The connection between sleep and health is clear—sleep has many science-backed benefits.
Sleep naked? Well, there’s no direct evidence that sleeping naked improves your health.
But if sleeping naked makes you feel cooler and more comfortable, which in turn helps you sleep better, then the practice may help improve your health. It turns out that sleeping naked may help regulate your body temperature, which in turn improves your sleep.
According to the Centers for Disease Control, getting enough sleep can help you maintain a healthy weight, improve your mood, and reduce your risk of heart disease and type 2 diabetes.
Four potential benefits of sleeping naked
The temperature of your room can affect the quality of your sleep—for better or worse. That’s why a cool room (and a cool body!) can benefit your sleep and overall health. All this rest has other health benefits, too.
1. Can help you fall asleep faster
Temperature is a key factor in helping you sleep. This is because your sleep cycle is tied to your body’s circadian rhythm, which is the physical, mental and behavioral changes you experience over a 24-hour period. The timing of day and night is a major driver of circadian rhythms, which influence functions such as hunger, hormone levels, and sleep patterns. Circadian rhythms also affect body temperature, causing people to feel hotter or colder at different times of the day.

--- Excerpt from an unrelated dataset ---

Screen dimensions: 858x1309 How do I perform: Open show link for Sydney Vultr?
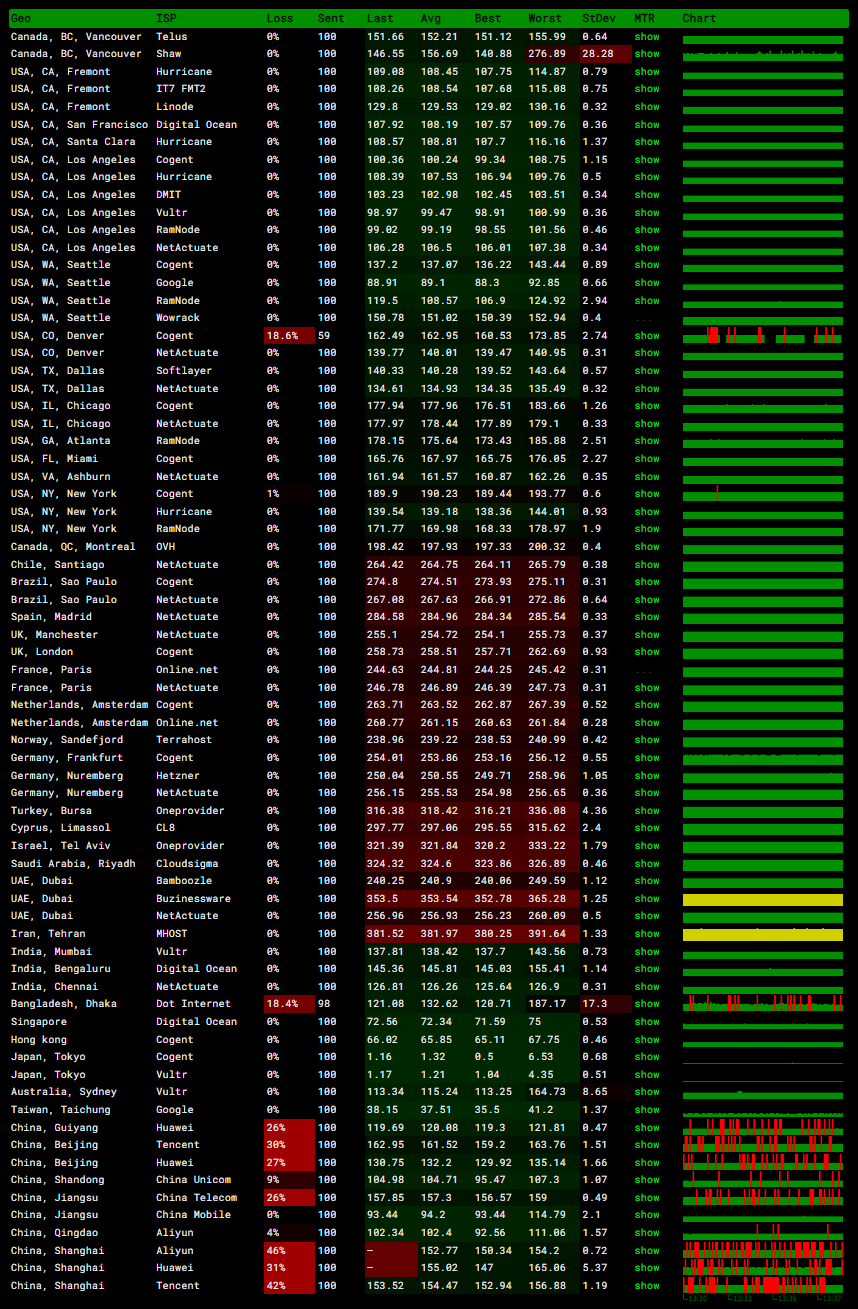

At the end of the day, your circadian rhythm triggers the release of melatonin and lowers your core temperature. A drop in body temperature promotes drowsiness, making it easier to fall asleep and stay asleep. The Cleveland Clinic notes that too much heat can lead to disrupted sleep and insomnia at night. Research shows that the optimal room temperature for sleeping is 66 to 69 degrees Fahrenheit.
One of the great benefits of sleeping naked is that the contact of your bare skin with the air keeps you cool. Staying cool can help you fall asleep more easily. Being naked also prevents you from getting too hot at night.
2. May help boost metabolism
Taking off your clothes overnight may help lower your skin temperature and boost your overall metabolism. Some studies show that staying cool while sleeping forces your body to work harder to maintain a body temperature of 98.6 degrees. A special type of body fat called brown adipose tissue is essential for producing body heat. Brown fat needs energy to work, so it taps into the stores of white fat cells to do its job.
Research shows that quality sleep activates brown fat activity and boosts overall metabolism. A cool room and exposed body can improve sleep quality and give brown fat a chance to work its metabolic magic.
Sleep quality also affects metabolism and carries over into waking life. Research shows that getting six or more hours of quality sleep each night is linked to weight loss. The reasons are complex. For one thing, sleep deprivation seems to trigger the desire to snack. People who are chronically sleep-deprived are more likely to energize themselves by eating high-calorie snacks to offset low energy levels during the day.
Lack of sleep can also have a negative impact on metabolism. Experts believe that sleep deprivation suppresses appetite control, which in turn affects metabolism and leads to weight gain.
3. Can reduce stress levels and overall anxiety
Sleep quality affects mental health and vice versa. Stress and anxiety can trigger sleep problems such as insomnia. At the same time, fatigue caused by lack of sleep can make feelings of anxiety and depression more obvious. A 2021 study on sleep and mental health found that sleep deprivation, or REM sleep, was associated with higher rates of mental health problems.
Stress can make falling asleep difficult. Do you often lie in bed with your mind racing instead of relaxing and taking a break?
4. Can improve your skin health
The idea of beauty sleep has a surprising scientific basis. A good night’s sleep not only reduces the risk of waking up with dark circles. A 2022 study showed that sleeping late can reduce your skin’s hydration levels, firmness, and elasticity. Another study showed that poor sleep quality is associated with increased oil production and reduced skin elasticity and hydration.
Going to bed early and not getting dressed can be helpful elements in your nighttime skin care routine.
The role of nutrition in sleep quality
Another factor that contributes to sleep quality is nutrition. What you eat can affect the quality of your sleep.
There’s plenty of anecdotal data on how fried foods, spicy foods, alcohol, and caffeine can make you toss and turn. On the other hand, scientific evidence shows that a balanced diet can improve sleep quality. Recent research shows that the best eating plan to improve sleep is a protein-rich diet that includes sleep-friendly amino acids such as tryptophan, which is found in lean meats, dairy products, and legumes. Eating high-antioxidant fruits, such as cherries and kiwis, and low-glycemic carbohydrates, such as whole grains, legumes, and nuts, may also support sleep.
You can see how your diet affects the quality of your sleep in the MyFitnessPal app. Just pair your MyFitnessPal account with your health data from apps like Health Connect or Apple Health. MyFitnessPal will show you how your daily food, water and exercise choices affect your sleep patterns.
Bottom line: stay cool, stay comfortable
Whether you choose to sleep naked or not, being comfortable and cool can help improve your sleep. Ditch your pajamas, open the windows, turn on the air conditioner—just stay cool and you’ll get better rest, and therefore better health.